■ **PROBLEM A**:
Answer these questions from the road safety text, each on its own line:
(i) Since what year has Doctors for Road Safety been active?
(ii) What cut in road fatalities did the strategy launched in 2014 aim for?
(iii) How many road fatalities were recorded in 2022?
■ **PROBLEM B**: Sum up the road safety text in two sentences.
■ **PROBLEM C**: Continue the road safety text from its last sentence.

Doctors for Road Safety has been active in this field since 2017. As leaders in the medical profession, we have seen too many needless fatalities, too many lives extinguished before their time and rampant waste of talent, not to mention the financial impact of lost man hours.
The health bill of the associated morbidity of crash victims is huge for our small country.
Since the beginning, we focused on education and advocacy, firmly believing that things could only change for the better.
We were encouraged, then, by having a well-crafted road safety strategy launched in 2014, which had established the Road Safety Council, with targets that included a 50 per cent reduction in road fatalities and 30 per cent reduction in grievous injuries over a 10-year period ending 2024.
Empowered by this road safety strategy, we organised courses and events, educational campaigns for schools and the public and held various advocacy meetings with top officials.
We set up a very well-attended national conference on road safety under the patronage of then president George Vella. The minister for transport closed the conference and soon after pledged the establishment of a transport safety investigative commission and renewed the government’s commitment to Vision Zero.
Fast forward to 2025 and let’s see what has changed from 2014. Fatalities have remained practically the same in absolute numbers. 2022, in particular, was the worst year ever when we had 28 road fatalities as compared to the average 15 road deaths per annum.
The number of grievous injuries that leave a range of disabilities have also remained the same number at around 300 annual cases. The transport safety investigative commission has not been established yet, missing the deadline by at least one year.
It is not known whether any of the other detailed KPIs of the road safety strategy were achieved but the main targets were certainly not. The due update of the strategy is still not published despite numerous promises made in the media. In fairness, new infrastructure has improved the road network with better safety features, even though space and safety for alternative mobility for cyclists, one of the most vulnerable groups, took second priority.

■ **STORED DATA**:
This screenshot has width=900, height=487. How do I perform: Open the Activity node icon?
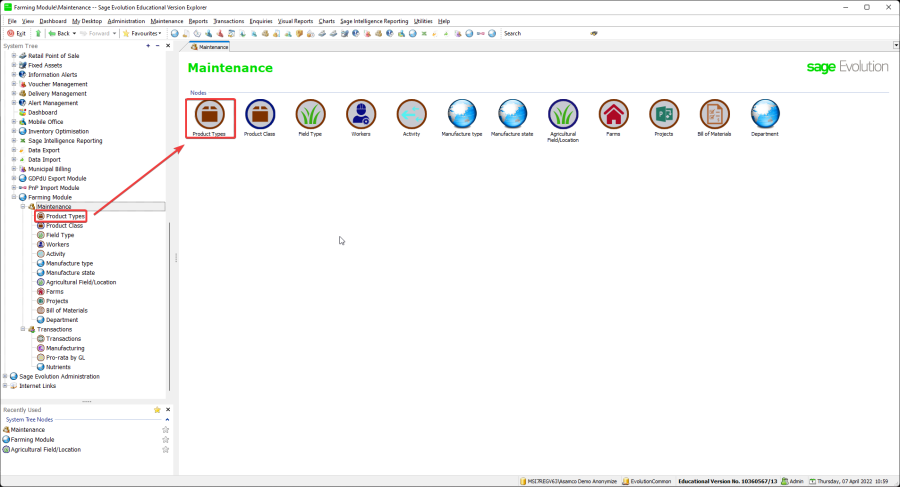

■ **WRITTEN RESPONSE A**:
(i) 2017
(ii) A 50 per cent reduction over a 10-year period ending 2024
(iii) 28

■ **WRITTEN RESPONSE B**: Since 2017, Doctors for Road Safety has run education and advocacy work, encouraged by a 2014 road safety strategy that aimed to halve road fatalities and cut grievous injuries by 30 per cent by 2024. By 2025 deaths and grievous injuries had stayed about the same, the promised transport safety investigative commission had not been set up, and the strategy update was still unpublished, though new infrastructure had improved road safety features.

■ **WRITTEN RESPONSE C**:
Enforcement remains a shared responsibility between the Police Force, Transport Malta and LESA, shared by two ministries. This must require considerable coordination and cooperation to achieve the desired results from visible and consistent enforcement. The European Road Safety Observatory report for 2023 highlights that “enforcement in Malta is less widely perceived as effective in comparison to other EU countries”.
There is still a gap in drink-driving enforcement- Ray Gatt
There is still a gap in drink-driving enforcement, and drug-driving enforcement has not even started, despite the legal use of marijuana. Use of technology to help with enforcement is restricted to fixed point speed cameras, which have become blasé.
There is little evidence of the commitment to Vision Zero. It is certainly not reflected in any consistent set of data produced in the public sphere, which any serious setup should be able to produce to monitor progress. A quick look at media articles dating back to 20 years ago gives you the impression that those articles were written yesterday.
Meanwhile, the consequences of all this are costing the country some €300 million annually, to say nothing about the unmeasurable loss to stranded and disrupted families, endless agony and despair.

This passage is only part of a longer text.